# [Entries supplied]
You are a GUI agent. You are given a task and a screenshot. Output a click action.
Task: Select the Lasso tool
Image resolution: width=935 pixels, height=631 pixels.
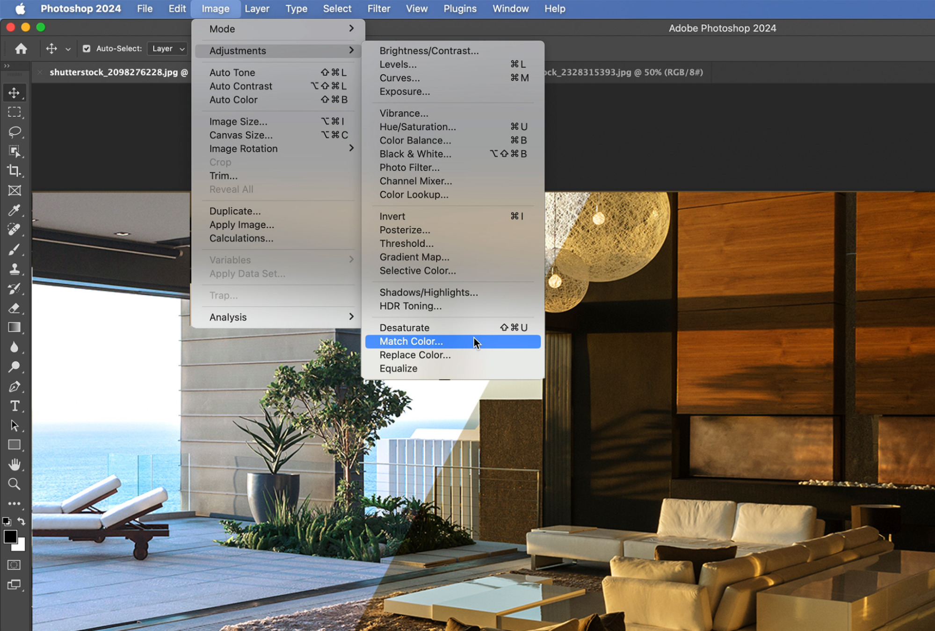tap(14, 132)
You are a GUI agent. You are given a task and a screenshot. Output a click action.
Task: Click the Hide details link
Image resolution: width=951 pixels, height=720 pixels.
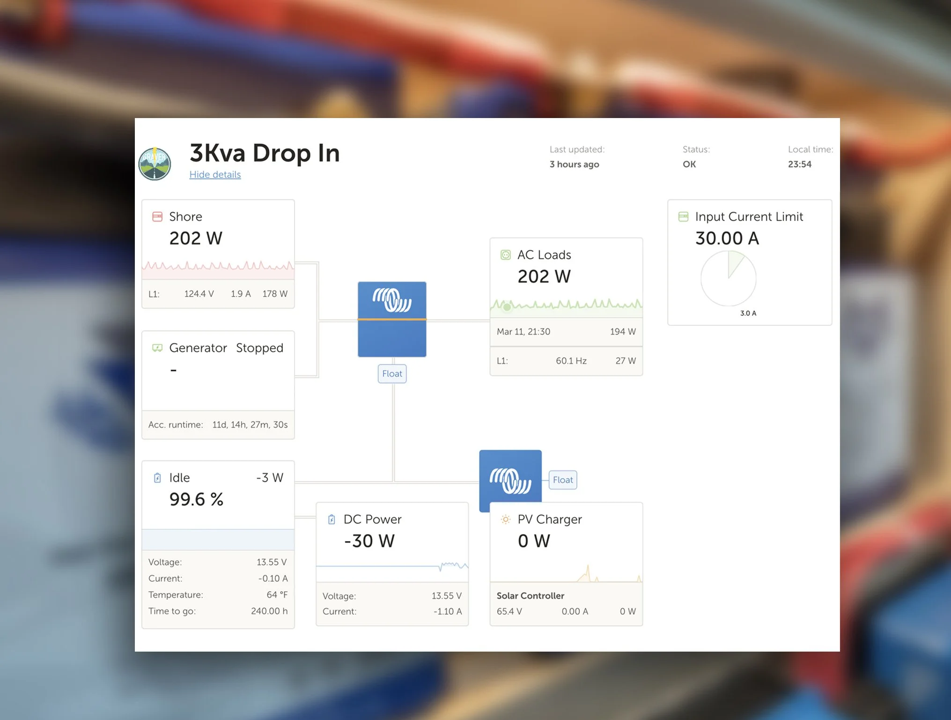[215, 174]
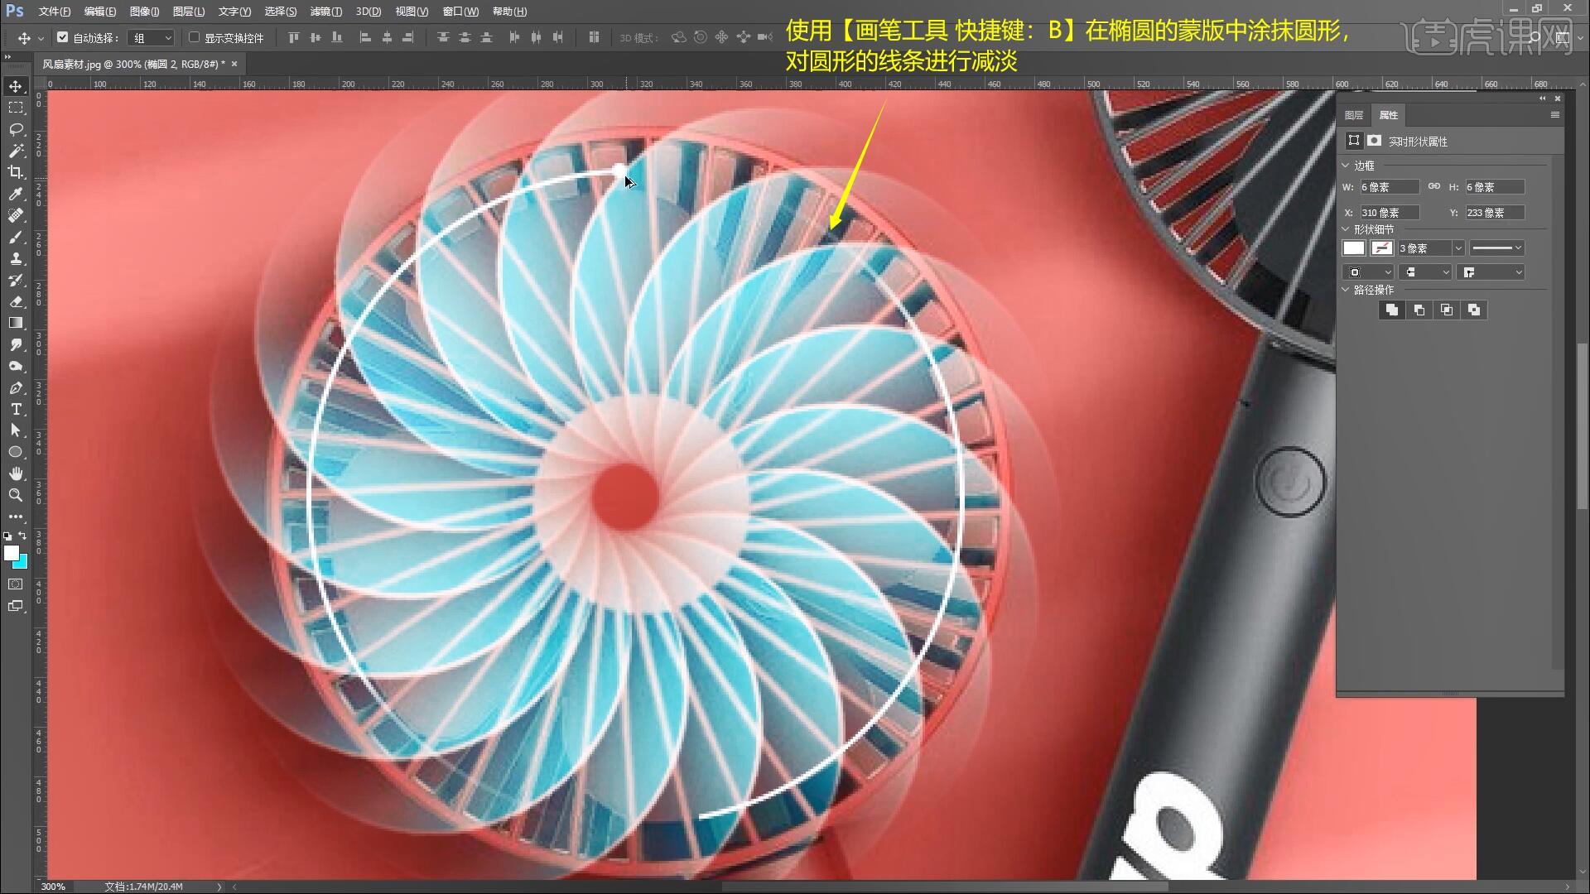Click the Masks icon in Properties panel
Image resolution: width=1590 pixels, height=894 pixels.
tap(1375, 141)
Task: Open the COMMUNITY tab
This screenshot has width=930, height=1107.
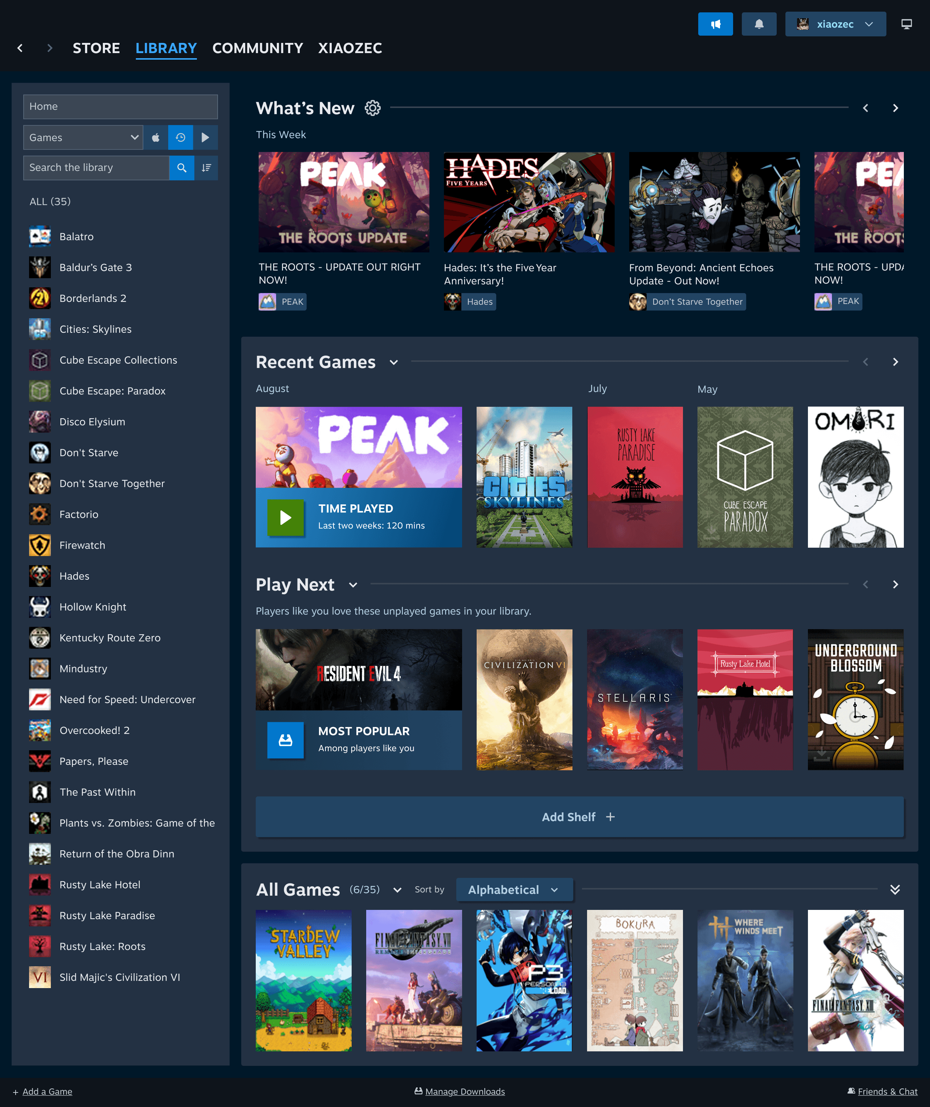Action: pos(257,48)
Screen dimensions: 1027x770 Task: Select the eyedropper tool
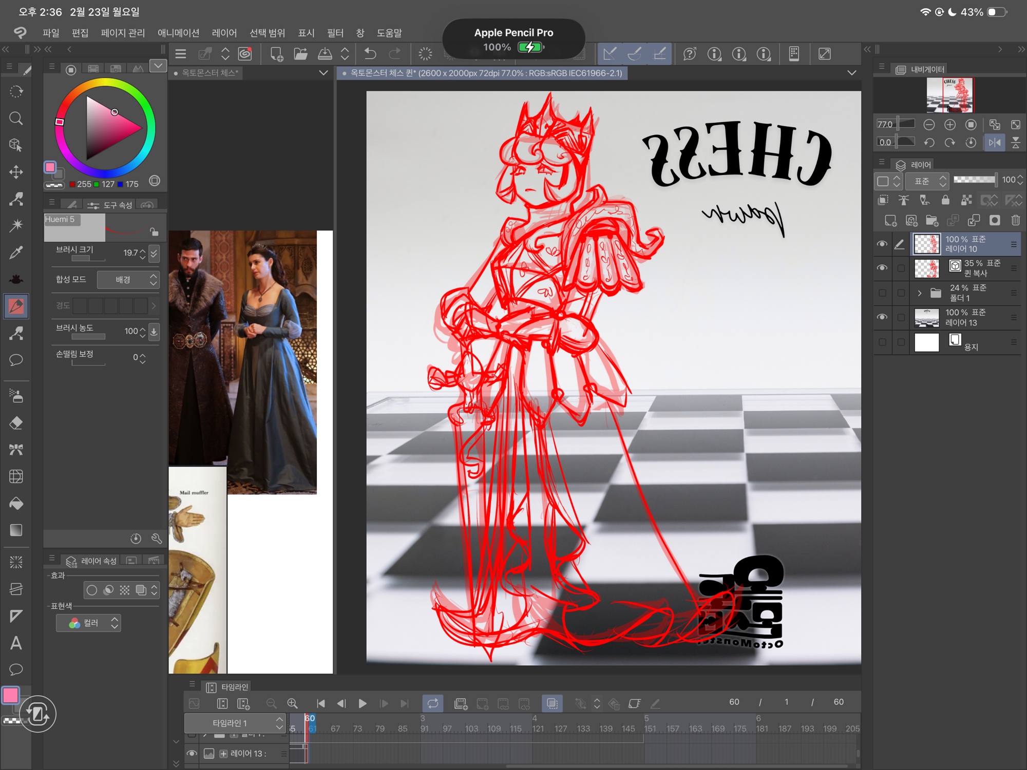[16, 253]
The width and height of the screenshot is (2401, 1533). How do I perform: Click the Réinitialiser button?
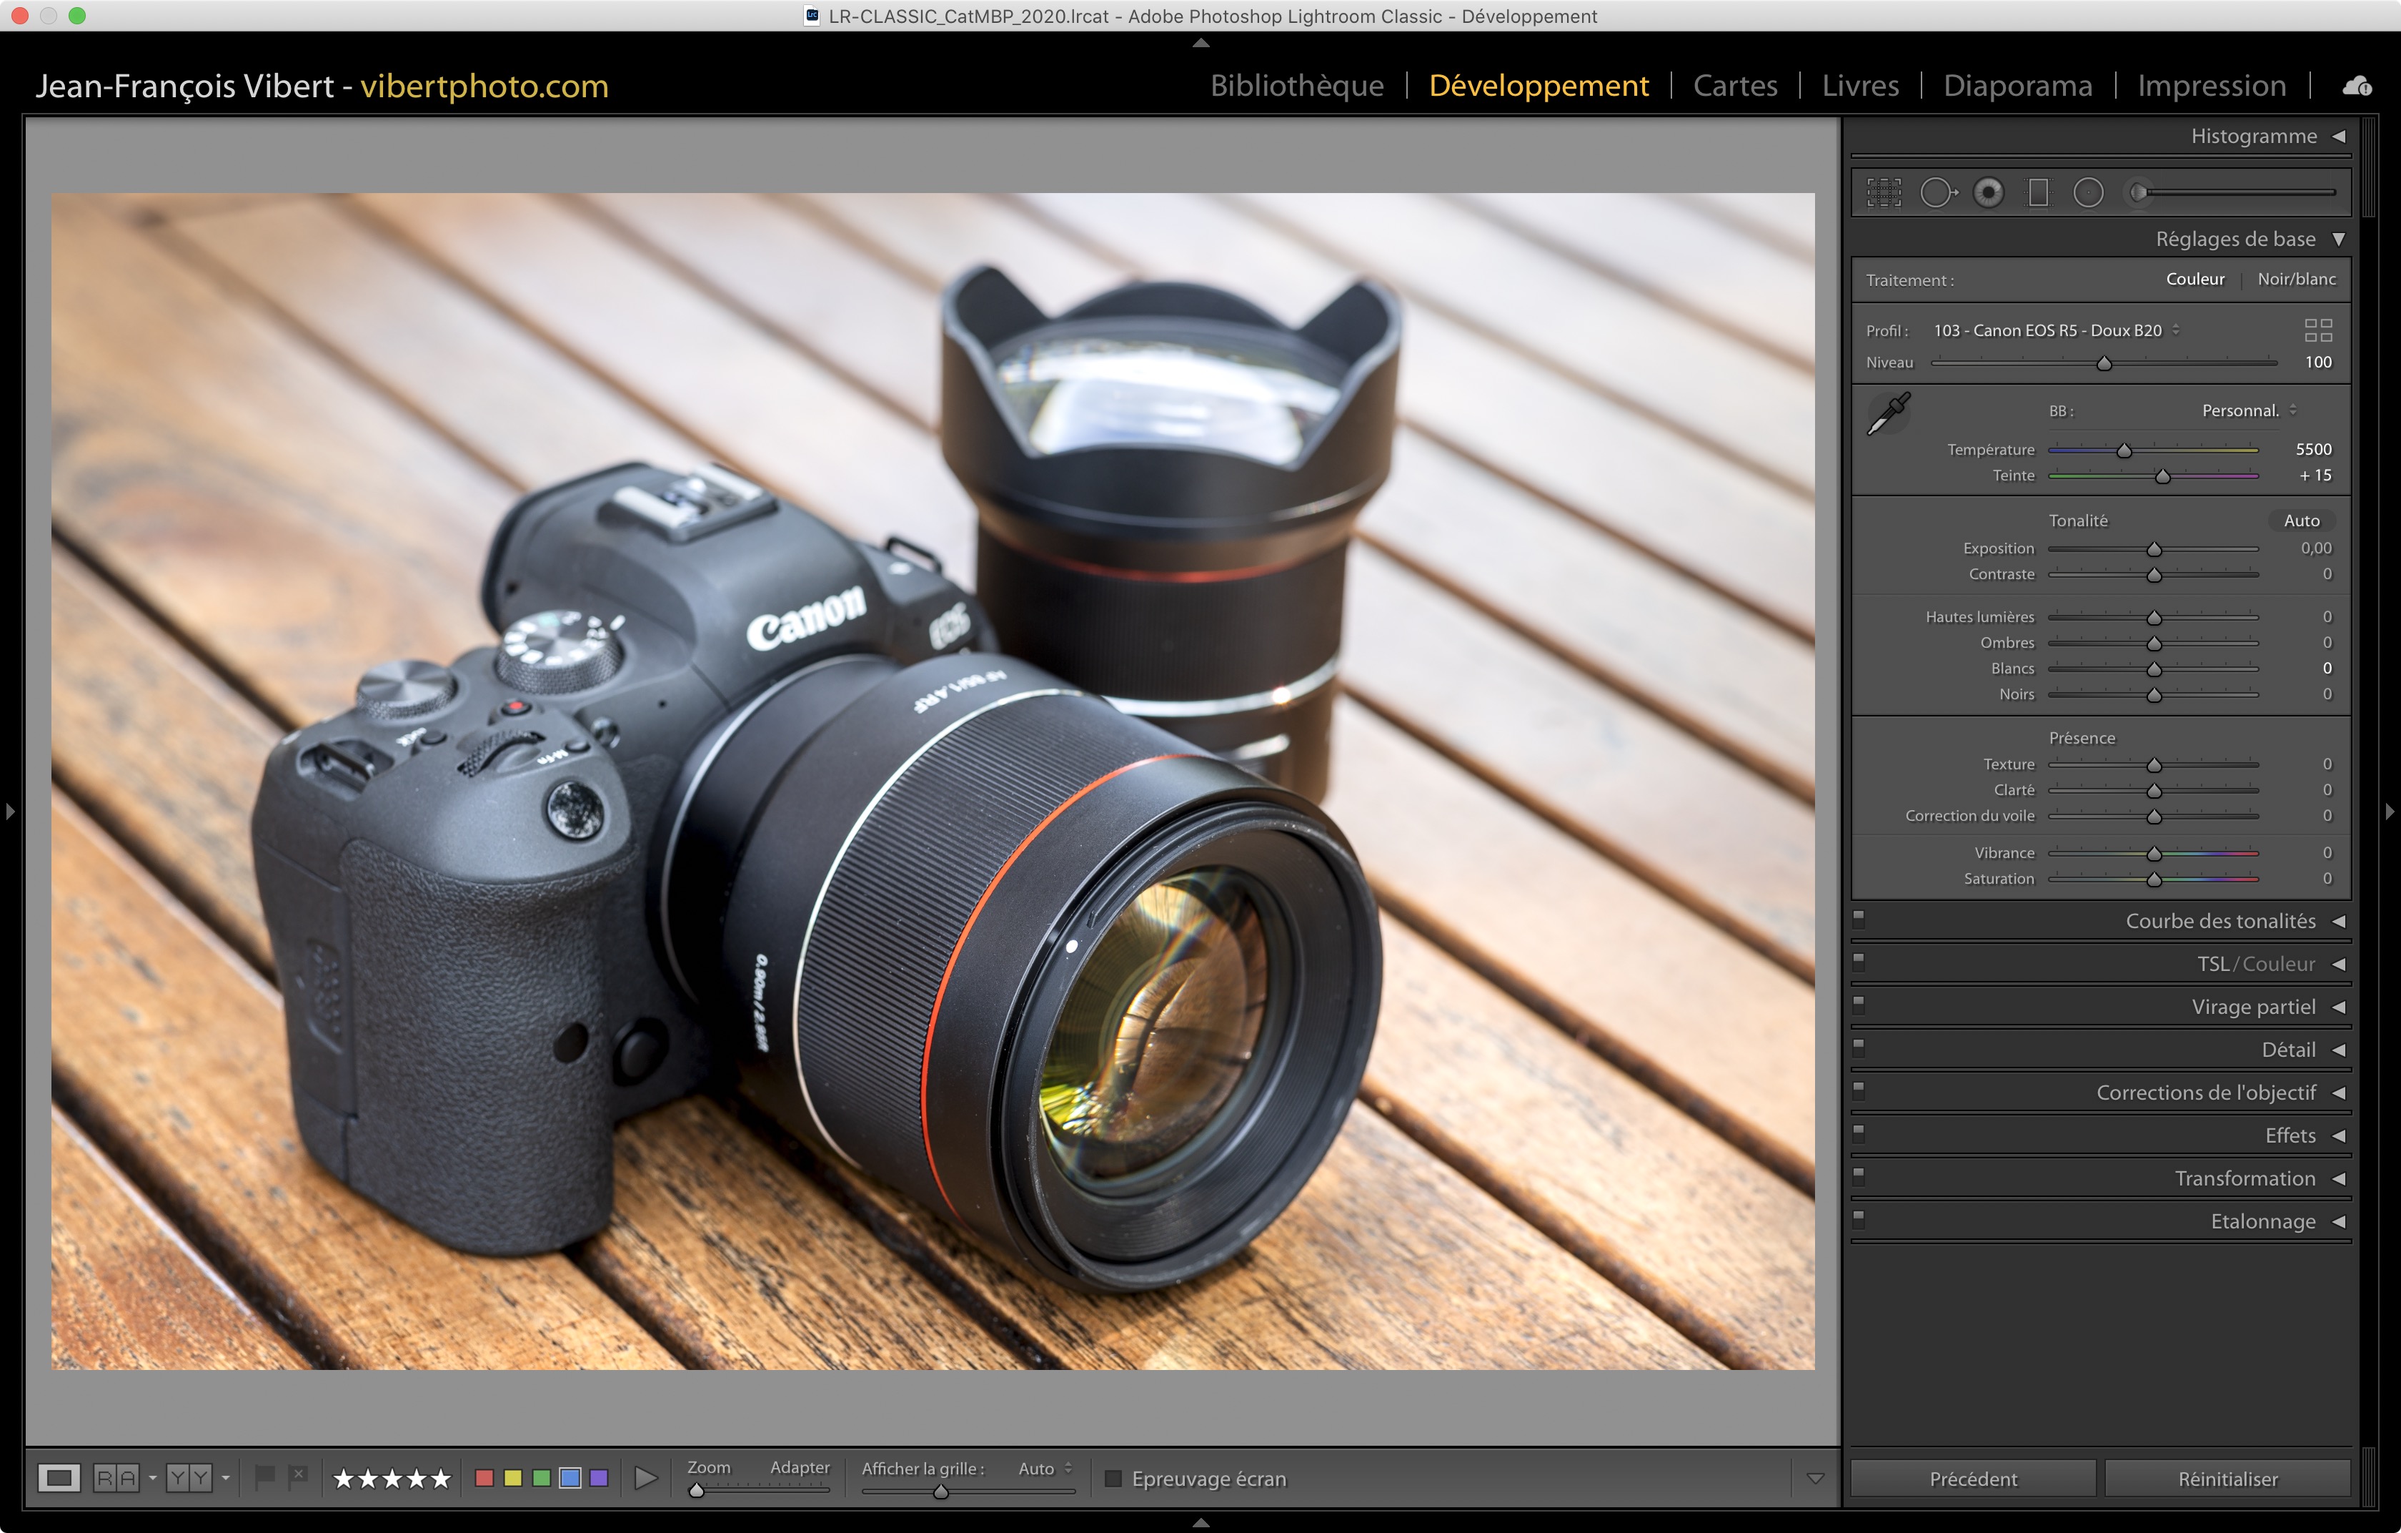pos(2228,1478)
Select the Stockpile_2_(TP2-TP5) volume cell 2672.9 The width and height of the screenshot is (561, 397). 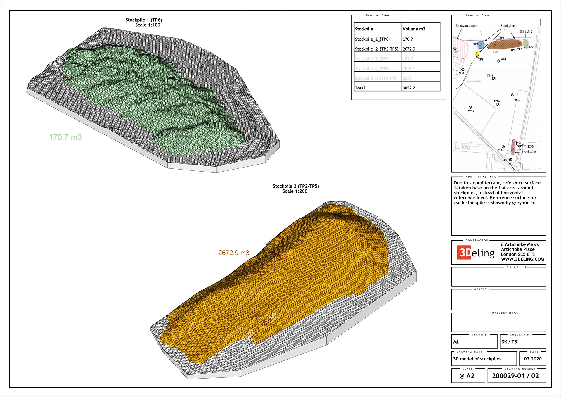coord(409,49)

# [What you should do]
What is needed is an exact retyping of the lines from the start of the data through the line with "Task: Click the Hide details link", with both end lines kept and every picture left out.

# [Exercise solution]
You are a GUI agent. You are given a task and a screenshot. Output a click action.
Task: Select the Lasso tool
Image resolution: width=935 pixels, height=631 pixels.
tap(14, 132)
You are a GUI agent. You are given a task and a screenshot. Output a click action.
Task: Click the Hide details link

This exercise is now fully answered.